## WHAT YOU ARE ASKED TO DO
Even where a line looks wrong, copy it exactly and include every entry.

## INFORMATION SUPPLIED
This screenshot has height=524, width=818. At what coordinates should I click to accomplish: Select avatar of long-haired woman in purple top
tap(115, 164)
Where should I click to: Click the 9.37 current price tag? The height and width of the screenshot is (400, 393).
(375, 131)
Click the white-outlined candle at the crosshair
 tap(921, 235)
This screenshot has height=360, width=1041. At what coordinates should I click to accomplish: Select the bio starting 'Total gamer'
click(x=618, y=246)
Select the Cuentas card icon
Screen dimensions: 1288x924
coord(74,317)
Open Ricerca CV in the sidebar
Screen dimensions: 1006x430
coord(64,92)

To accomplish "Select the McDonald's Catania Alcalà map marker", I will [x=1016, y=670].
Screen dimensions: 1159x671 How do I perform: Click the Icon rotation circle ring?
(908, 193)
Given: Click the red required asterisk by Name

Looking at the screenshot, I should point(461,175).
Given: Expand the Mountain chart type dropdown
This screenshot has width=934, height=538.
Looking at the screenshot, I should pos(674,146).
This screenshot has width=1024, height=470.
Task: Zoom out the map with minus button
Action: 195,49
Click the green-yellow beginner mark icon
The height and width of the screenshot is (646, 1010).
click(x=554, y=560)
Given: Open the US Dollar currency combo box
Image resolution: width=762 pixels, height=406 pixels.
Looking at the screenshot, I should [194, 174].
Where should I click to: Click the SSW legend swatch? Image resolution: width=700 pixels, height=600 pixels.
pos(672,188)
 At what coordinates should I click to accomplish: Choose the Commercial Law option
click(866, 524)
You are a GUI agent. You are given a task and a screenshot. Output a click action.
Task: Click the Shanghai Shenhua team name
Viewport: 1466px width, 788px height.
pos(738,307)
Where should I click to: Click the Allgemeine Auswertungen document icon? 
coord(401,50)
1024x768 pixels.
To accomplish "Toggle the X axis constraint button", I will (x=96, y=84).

## YOUR RESPONSE
This screenshot has height=524, width=818. At what coordinates should I click to accomplish: Select avatar of long-haired woman in purple top
tap(115, 164)
Where should I click to: Click the 9.37 current price tag? The height and width of the screenshot is (400, 393).
(375, 131)
Click the white-outlined candle at the crosshair
 tap(921, 235)
This screenshot has height=360, width=1041. At what coordinates should I click to accomplish: Select the bio starting 'Total gamer'
click(x=618, y=246)
Select the Cuentas card icon
Screen dimensions: 1288x924
coord(74,317)
Open Ricerca CV in the sidebar
Screen dimensions: 1006x430
coord(64,92)

To accomplish "Select the McDonald's Catania Alcalà map marker", I will [x=1016, y=670].
Screen dimensions: 1159x671 How do I perform: Click the Icon rotation circle ring?
(908, 193)
Given: Click the red required asterisk by Name

Looking at the screenshot, I should point(461,175).
Given: Expand the Mountain chart type dropdown
This screenshot has width=934, height=538.
Looking at the screenshot, I should pos(674,146).
This screenshot has width=1024, height=470.
Task: Zoom out the map with minus button
Action: 195,49
Click the green-yellow beginner mark icon
The height and width of the screenshot is (646, 1010).
click(x=554, y=560)
Given: Open the US Dollar currency combo box
Image resolution: width=762 pixels, height=406 pixels.
Looking at the screenshot, I should [194, 174].
Where should I click to: Click the SSW legend swatch? Image resolution: width=700 pixels, height=600 pixels.
pos(672,188)
 At what coordinates should I click to accomplish: Choose the Commercial Law option
click(866, 524)
You are a GUI agent. You are given a task and a screenshot. Output a click action.
Task: Click the Shanghai Shenhua team name
Viewport: 1466px width, 788px height.
pos(738,307)
Where should I click to: Click the Allgemeine Auswertungen document icon? 
coord(401,50)
1024x768 pixels.
To accomplish "Toggle the X axis constraint button", I will (x=96, y=84).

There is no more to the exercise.